El gobierno de Venezuela comenzó a liberar el jueves a presos políticos de dos cárceles conocidas, lo que parece ser la primera señal de cambio por parte de la nueva administración desde que Estados Unidos detuvo al presidente Nicolás Maduro y afirmó su control sobre el país. Jorge Rodríguez, jefe de la Asamblea Nacional de Venezuela y hermano de la líder interina de la nación, Delcy Rodríguez, anunció las liberaciones, afirmando que un número significativo de ciudadanos venezolanos y extranjeros serían liberados.
Rodríguez enmarcó el gesto como un paso hacia la paz. "Consideren este gesto del gobierno bolivariano, hecho con sinceras intenciones hacia la paz, como la contribución que todos debemos hacer para que nuestra república pueda seguir viviendo en paz y luchando por la prosperidad", dijo, empleando el término "gobierno bolivariano" que se utiliza para invocar el legado de Simón Bolívar, el líder de la independencia venezolana.
Hasta el jueves por la noche, se confirmó la liberación de siete presos. Entre los primeros en ser liberados se encontraba Rocío San Miguel, una destacada experta en seguridad venezolana conocida por sus investigaciones sobre el gobierno autoritario del país. San Miguel había sido detenida en febrero de 2024. Tiene doble nacionalidad venezolana y española.

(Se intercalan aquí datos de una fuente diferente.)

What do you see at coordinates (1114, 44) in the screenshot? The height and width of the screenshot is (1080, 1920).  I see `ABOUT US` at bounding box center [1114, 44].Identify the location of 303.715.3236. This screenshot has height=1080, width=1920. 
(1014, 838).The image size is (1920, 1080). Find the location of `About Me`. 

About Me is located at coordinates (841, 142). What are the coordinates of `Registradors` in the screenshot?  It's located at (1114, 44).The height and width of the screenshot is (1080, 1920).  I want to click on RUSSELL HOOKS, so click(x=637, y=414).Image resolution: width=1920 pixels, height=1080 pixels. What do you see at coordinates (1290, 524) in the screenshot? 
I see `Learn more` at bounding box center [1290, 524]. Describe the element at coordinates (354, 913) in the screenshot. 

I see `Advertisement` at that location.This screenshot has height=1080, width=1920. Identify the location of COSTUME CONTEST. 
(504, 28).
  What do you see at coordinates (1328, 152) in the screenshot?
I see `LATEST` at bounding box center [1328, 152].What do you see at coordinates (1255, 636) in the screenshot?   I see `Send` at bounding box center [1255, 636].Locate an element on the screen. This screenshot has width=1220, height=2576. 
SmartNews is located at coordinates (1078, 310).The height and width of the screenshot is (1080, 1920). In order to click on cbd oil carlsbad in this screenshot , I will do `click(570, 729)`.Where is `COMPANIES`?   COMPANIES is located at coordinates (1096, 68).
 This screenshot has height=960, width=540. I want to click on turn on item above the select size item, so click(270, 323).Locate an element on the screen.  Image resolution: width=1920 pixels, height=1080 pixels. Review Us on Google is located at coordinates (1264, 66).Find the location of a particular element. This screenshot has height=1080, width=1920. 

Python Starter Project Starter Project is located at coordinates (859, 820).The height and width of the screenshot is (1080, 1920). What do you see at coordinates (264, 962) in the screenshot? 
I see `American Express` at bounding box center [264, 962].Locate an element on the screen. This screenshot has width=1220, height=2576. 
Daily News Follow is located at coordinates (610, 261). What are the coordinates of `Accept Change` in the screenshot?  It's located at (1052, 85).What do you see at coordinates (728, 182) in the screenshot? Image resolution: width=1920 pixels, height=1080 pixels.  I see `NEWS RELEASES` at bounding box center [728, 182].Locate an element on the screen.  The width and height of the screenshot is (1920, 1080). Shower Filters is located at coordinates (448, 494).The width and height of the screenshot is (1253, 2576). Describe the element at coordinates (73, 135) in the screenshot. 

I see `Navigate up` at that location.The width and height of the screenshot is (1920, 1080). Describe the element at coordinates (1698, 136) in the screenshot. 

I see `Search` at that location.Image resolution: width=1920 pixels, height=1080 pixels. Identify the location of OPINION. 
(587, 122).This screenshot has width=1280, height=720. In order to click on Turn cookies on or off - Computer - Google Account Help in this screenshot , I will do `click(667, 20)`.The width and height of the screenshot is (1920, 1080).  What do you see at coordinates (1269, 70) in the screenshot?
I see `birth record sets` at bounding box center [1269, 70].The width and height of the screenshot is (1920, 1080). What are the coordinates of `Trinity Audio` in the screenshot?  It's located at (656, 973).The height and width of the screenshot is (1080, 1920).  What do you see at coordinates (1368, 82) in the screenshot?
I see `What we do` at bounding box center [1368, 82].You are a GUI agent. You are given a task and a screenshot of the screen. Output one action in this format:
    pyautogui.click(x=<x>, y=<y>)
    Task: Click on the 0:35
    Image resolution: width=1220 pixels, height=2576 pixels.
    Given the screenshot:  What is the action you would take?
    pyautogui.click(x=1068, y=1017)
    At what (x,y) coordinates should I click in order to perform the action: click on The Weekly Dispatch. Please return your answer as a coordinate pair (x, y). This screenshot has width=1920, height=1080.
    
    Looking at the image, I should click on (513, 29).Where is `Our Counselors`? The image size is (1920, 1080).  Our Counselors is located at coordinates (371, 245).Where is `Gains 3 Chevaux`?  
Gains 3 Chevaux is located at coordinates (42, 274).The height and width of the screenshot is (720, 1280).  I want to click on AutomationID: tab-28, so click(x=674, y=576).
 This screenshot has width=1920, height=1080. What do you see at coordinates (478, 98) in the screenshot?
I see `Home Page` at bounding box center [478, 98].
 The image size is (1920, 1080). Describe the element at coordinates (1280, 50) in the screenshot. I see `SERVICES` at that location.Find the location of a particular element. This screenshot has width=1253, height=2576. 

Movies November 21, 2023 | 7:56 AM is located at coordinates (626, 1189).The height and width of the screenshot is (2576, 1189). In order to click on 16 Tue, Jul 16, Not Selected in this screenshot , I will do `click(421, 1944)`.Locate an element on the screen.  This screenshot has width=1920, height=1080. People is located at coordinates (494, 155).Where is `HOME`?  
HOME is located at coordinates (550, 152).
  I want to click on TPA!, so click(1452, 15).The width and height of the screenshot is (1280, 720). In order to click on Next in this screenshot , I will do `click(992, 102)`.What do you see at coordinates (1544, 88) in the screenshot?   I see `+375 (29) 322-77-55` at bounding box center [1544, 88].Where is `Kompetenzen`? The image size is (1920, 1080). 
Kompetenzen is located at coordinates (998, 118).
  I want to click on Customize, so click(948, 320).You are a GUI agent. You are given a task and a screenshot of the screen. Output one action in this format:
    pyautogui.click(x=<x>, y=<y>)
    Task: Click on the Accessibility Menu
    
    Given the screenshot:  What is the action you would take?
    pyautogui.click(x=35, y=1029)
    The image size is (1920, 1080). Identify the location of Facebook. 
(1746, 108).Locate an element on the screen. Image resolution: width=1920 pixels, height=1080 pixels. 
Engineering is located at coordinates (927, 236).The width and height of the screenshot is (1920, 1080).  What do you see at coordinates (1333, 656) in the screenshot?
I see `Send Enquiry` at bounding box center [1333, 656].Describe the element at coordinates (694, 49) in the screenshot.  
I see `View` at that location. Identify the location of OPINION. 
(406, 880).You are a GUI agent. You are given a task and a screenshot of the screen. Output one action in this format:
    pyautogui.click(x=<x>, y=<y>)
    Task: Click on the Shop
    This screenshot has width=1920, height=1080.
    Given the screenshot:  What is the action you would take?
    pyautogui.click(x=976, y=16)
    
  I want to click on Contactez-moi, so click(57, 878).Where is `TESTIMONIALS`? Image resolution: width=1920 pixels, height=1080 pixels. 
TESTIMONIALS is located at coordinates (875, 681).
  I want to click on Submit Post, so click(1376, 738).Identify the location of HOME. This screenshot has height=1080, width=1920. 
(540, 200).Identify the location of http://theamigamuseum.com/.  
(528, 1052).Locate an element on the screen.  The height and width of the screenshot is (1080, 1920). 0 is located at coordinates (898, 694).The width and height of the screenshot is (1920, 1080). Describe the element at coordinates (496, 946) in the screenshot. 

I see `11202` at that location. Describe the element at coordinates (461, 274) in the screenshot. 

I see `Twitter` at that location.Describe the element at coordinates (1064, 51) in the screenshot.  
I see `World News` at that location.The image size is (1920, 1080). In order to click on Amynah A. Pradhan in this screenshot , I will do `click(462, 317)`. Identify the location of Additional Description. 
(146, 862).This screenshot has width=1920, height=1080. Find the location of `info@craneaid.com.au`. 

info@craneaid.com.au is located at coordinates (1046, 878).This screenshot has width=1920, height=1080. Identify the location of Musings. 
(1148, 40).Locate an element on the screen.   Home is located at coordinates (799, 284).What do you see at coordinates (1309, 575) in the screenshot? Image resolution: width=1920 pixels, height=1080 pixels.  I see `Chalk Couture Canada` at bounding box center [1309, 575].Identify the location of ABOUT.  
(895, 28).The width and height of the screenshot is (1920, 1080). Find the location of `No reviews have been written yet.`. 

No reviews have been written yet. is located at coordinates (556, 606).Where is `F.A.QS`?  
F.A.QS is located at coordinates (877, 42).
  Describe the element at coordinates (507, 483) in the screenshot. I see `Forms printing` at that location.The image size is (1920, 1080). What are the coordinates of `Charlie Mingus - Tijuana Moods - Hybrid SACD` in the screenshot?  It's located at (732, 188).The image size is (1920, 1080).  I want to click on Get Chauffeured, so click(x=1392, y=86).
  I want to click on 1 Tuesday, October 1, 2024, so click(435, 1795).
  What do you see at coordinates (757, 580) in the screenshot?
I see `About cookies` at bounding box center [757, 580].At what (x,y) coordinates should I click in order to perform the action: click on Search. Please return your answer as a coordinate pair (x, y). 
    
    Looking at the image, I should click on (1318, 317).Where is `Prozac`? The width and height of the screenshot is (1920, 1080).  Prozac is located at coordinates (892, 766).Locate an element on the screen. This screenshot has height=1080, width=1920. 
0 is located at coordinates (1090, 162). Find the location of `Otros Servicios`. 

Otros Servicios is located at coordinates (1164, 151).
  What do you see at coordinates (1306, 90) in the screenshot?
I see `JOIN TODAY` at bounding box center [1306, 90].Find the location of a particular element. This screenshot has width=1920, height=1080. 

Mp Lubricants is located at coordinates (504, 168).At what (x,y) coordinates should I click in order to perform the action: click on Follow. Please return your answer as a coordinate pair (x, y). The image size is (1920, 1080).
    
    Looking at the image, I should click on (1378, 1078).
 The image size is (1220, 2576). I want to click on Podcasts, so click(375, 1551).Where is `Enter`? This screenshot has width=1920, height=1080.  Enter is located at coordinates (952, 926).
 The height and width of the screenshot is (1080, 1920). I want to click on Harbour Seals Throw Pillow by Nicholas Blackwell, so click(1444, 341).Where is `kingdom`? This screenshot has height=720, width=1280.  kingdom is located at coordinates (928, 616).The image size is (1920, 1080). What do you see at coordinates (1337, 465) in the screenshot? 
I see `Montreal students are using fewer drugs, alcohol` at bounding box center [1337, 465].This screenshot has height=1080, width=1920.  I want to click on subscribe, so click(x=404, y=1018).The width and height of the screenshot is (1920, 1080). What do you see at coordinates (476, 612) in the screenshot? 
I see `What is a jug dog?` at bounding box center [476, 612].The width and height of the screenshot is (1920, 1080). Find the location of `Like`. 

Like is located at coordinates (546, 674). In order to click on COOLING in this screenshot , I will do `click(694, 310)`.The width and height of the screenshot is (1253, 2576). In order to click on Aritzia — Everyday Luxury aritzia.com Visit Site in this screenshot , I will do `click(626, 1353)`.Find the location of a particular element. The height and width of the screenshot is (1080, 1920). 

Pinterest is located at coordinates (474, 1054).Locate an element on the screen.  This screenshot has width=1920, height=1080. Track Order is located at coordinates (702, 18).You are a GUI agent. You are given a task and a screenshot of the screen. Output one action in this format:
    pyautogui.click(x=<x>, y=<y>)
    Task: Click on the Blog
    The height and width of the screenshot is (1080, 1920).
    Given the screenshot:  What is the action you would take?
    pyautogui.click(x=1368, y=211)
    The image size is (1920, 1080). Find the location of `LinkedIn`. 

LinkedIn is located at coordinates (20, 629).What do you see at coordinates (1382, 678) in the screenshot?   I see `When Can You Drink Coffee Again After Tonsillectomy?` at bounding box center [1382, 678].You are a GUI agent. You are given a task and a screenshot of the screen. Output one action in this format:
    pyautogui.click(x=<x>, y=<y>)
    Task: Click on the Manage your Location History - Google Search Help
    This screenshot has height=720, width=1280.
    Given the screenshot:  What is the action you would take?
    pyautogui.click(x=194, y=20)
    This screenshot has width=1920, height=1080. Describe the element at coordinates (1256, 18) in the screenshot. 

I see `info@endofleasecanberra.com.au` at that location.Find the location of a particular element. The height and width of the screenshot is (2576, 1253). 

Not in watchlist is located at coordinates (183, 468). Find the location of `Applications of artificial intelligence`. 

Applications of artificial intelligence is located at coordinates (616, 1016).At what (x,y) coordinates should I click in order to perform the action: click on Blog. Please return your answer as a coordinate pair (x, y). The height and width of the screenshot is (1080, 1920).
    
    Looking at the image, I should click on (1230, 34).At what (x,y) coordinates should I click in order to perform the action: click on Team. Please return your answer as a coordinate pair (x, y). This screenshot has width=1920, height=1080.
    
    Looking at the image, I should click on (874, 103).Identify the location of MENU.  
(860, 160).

La liberación de presos políticos es una demanda de larga data de las organizaciones internacionales de derechos humanos y los gobiernos extranjeros, que han condenado repetidamente a la administración de Maduro por su supresión de la disidencia. Las Naciones Unidas y la Organización de los Estados Americanos han publicado numerosos informes que detallan abusos contra los derechos humanos, incluidos arrestos y detenciones arbitrarias. La medida se produce en un momento de mayor inestabilidad política en Venezuela, tras años de crisis económica y agitación política. El país se ha enfrentado a una escasez generalizada de alimentos y medicinas, lo que ha provocado una emigración masiva y una crisis humanitaria.
Las recientes acciones de Estados Unidos en Venezuela han añadido otra capa de complejidad a la situación. La captura de Maduro y la posterior afirmación de control han sido recibidas con reacciones encontradas a nivel internacional, con algunos países que apoyan la intervención estadounidense y otros que la condenan como una violación de la soberanía nacional. Las liberaciones podrían interpretarse como un intento del gobierno interino de ganar legitimidad y mejorar su posición internacional.
Aún no está claro cuántos presos serán liberados en última instancia y qué condiciones, si las hay, están vinculadas a su libertad. La comunidad internacional estará observando de cerca la situación en Venezuela para ver si este gesto señala un cambio genuino hacia un mayor respeto por los derechos humanos y el estado de derecho. Las liberaciones son un posible primer paso para abordar las profundas divisiones políticas dentro del país y fomentar una sociedad más inclusiva y democrática.